Text to read
▼
3

I know what I can make a shell procedure or source the script instead of running it to cd the shell I am using. What I want to know is there any way to cd the "parent shell" (not sure if that is the correct phrase).

#!/bin/sh
# This is script.sh
cd $1
pwd

Here's some output. (Note: this isn't the exact output, I just shortened it by stripping out unnecessary details. Lines that are my input into the shell begin with >.)

> mkdir foo
> ./script.sh foo
/home/myName/foo
> pwd
/home/myName

This is expected behavior as I understand. Here is if I "source" the script.

> . ./script.sh foo
/home/myName/foo
> pwd
/home/myName/foo

Without sourcing the script and without making this a shell procedure, is there any way to type ./script.sh foo result in the shell I am using be in the directory /home/myName/foo?

  • Why/how are you getting the > $PS2 prompt there? In any case, no. You cannot change the parent's current working directory from the child context, and the parent calls a child shell to read the script. When you source the script instead the parent reads it rather than calling the child and so changes its own directory. If you want the parent to CD in response to some message or signal from the child you'll have to construct the format yourself. – mikeserv Jan 20 '16 at 17:11
  • @mikeserv I just shortened the output, that's not a straight copy and paste. I will make a note in the question in case it's relevant. Also, what do you mean by "construct the format yourself"? I'm pretty inexperienced with bash and not sure what you're getting at. – Captain Man Jan 20 '16 at 18:11
  • Basically you'll need to talk between the processes with a pipe or kill signal or whatever. So you'll need some to construct some means of passing information to and from and the protocol is all yours to develop. Its doable, but its not done. – mikeserv Jan 20 '16 at 18:13
  • @mikeserv That sounds pretty involved. Wouldn't that mean making a custom bash that could handle this protocol making the script not portable? – Captain Man Jan 20 '16 at 18:23
  • not as such.. Just reading, writing, and testing value of strings written/read. there is an example already posted, in fact – mikeserv Jan 20 '16 at 18:25
2

No, because when you invoke a script as ./script.sh foo, it starts a subshell to run the script in for you. When that subshell exits, you're placed back in to the directory you were in when you started that script. You can counterfeit this behavior, though, by using a script that does something like this:

#!/bin/bash
cd $1
bash

This will put you into a subshell after changing directories, which you then have to exit to get back to your original shell.
▲
Exercise task 1
Put the part of the entries below that opens with the line containing "Screen dimensions: 780x444" and closes with the line containing "click(x=65, y=237)" into a numbered list, including both of those lines and skipping any blank lines.

Given data
▼
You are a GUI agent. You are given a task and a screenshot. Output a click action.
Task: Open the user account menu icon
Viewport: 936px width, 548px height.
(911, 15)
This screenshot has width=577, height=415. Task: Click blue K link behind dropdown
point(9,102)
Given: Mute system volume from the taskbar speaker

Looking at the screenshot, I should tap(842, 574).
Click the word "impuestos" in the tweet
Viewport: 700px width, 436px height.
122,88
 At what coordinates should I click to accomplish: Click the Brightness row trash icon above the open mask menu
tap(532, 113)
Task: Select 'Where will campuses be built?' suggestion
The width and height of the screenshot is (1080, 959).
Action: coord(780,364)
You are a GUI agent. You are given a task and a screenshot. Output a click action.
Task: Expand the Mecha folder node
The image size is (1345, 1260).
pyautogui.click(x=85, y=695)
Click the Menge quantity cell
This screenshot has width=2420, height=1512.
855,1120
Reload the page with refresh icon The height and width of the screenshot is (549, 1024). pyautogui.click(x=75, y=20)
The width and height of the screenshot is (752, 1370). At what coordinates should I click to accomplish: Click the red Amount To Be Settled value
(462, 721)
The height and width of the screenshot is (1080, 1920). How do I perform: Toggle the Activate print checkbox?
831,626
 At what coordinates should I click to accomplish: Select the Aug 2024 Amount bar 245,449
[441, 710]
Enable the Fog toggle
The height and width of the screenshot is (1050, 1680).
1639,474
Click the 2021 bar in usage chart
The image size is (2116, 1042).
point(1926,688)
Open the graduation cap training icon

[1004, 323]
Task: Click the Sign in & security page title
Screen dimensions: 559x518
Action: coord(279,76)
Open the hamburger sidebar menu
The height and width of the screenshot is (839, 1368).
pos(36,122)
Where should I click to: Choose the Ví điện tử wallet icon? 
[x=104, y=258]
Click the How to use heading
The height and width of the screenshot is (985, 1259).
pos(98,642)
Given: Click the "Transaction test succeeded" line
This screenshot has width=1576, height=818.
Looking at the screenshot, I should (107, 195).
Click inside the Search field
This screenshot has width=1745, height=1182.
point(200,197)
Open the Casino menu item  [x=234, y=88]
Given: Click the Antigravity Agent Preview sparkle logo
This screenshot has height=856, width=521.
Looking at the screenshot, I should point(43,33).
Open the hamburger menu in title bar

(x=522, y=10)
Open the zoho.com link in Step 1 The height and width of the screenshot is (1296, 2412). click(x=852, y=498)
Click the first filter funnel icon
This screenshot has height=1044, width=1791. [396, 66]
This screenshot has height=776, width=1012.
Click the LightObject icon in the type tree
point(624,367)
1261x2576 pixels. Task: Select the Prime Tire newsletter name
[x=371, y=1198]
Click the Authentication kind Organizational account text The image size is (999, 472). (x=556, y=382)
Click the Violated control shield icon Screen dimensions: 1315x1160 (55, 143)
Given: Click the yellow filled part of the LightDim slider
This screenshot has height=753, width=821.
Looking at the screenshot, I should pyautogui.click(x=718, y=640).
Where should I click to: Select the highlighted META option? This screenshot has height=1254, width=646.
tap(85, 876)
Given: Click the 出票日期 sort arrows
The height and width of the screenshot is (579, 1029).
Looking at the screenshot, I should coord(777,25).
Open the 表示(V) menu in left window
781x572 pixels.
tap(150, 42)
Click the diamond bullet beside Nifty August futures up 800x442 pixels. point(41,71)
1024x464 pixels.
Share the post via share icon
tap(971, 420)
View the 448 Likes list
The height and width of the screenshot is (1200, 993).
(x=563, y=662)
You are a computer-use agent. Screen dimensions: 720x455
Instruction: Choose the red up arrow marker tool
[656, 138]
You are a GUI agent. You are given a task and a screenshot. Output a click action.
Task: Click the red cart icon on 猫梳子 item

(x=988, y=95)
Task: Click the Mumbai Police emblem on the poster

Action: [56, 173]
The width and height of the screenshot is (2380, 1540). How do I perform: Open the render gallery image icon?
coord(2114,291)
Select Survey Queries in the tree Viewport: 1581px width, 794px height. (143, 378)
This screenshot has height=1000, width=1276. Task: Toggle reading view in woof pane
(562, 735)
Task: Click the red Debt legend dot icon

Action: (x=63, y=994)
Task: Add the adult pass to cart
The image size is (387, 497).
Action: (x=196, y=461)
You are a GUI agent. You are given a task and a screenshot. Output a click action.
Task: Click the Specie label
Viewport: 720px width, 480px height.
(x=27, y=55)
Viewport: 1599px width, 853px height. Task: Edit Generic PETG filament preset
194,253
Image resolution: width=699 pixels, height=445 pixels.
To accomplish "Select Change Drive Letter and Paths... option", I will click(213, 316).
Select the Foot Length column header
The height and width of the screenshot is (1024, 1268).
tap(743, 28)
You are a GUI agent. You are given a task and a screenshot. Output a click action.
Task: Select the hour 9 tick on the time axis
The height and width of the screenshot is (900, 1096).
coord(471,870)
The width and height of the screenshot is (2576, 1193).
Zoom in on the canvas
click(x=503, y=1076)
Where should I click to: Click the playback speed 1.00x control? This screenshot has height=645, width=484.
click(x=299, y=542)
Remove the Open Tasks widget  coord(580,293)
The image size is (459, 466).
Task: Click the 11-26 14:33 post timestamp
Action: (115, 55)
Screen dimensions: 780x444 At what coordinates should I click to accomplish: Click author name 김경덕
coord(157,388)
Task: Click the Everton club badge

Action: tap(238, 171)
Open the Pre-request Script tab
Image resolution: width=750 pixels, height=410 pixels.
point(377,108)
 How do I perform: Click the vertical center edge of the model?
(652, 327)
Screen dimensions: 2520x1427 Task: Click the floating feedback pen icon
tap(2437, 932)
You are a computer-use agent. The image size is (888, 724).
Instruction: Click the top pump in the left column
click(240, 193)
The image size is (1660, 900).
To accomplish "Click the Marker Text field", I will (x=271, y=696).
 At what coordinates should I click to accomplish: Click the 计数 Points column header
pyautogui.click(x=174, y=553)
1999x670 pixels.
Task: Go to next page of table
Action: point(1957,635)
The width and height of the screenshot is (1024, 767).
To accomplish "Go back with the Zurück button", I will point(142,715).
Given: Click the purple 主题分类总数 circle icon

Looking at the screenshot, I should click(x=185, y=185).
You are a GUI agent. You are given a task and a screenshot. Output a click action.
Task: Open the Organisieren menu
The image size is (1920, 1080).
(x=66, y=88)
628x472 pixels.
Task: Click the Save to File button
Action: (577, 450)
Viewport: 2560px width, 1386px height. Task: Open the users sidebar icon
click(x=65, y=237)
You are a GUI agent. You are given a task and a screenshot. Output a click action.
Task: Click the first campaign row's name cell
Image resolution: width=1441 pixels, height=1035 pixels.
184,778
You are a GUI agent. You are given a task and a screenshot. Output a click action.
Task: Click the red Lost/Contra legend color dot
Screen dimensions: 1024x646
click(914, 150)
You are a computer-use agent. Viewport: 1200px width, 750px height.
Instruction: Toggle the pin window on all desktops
▲
Exercise task 2
Transcribe the part of the thread above about changing the parent shell's directory that opens with the words "I know what" and closes with "begin with >.)".

Task result 1
1. Screen dimensions: 780x444 At what coordinates should I click to accomplish: Click author name 김경덕
2. coord(157,388)
3. Task: Click the Everton club badge
4. Action: tap(238, 171)
5. Open the Pre-request Script tab
6. Image resolution: width=750 pixels, height=410 pixels.
7. point(377,108)
8.  How do I perform: Click the vertical center edge of the model?
9. (652, 327)
10. Screen dimensions: 2520x1427 Task: Click the floating feedback pen icon
11. tap(2437, 932)
12. You are a computer-use agent. The image size is (888, 724).
13. Instruction: Click the top pump in the left column
14. click(240, 193)
15. The image size is (1660, 900).
16. To accomplish "Click the Marker Text field", I will (x=271, y=696).
17.  At what coordinates should I click to accomplish: Click the 计数 Points column header
18. pyautogui.click(x=174, y=553)
19. 1999x670 pixels.
20. Task: Go to next page of table
21. Action: point(1957,635)
22. The width and height of the screenshot is (1024, 767).
23. To accomplish "Go back with the Zurück button", I will point(142,715).
24. Given: Click the purple 主题分类总数 circle icon
25. Looking at the screenshot, I should click(x=185, y=185).
26. You are a GUI agent. You are given a task and a screenshot. Output a click action.
27. Task: Open the Organisieren menu
28. The image size is (1920, 1080).
29. (x=66, y=88)
30. 628x472 pixels.
31. Task: Click the Save to File button
32. Action: (577, 450)
33. Viewport: 2560px width, 1386px height. Task: Open the users sidebar icon
34. click(x=65, y=237)

Task result 2
I know what I can make a shell procedure or source the script instead of running it to cd the shell I am using. What I want to know is there any way to cd the "parent shell" (not sure if that is the correct phrase).

#!/bin/sh
# This is script.sh
cd $1
pwd

Here's some output. (Note: this isn't the exact output, I just shortened it by stripping out unnecessary details. Lines that are my input into the shell begin with >.)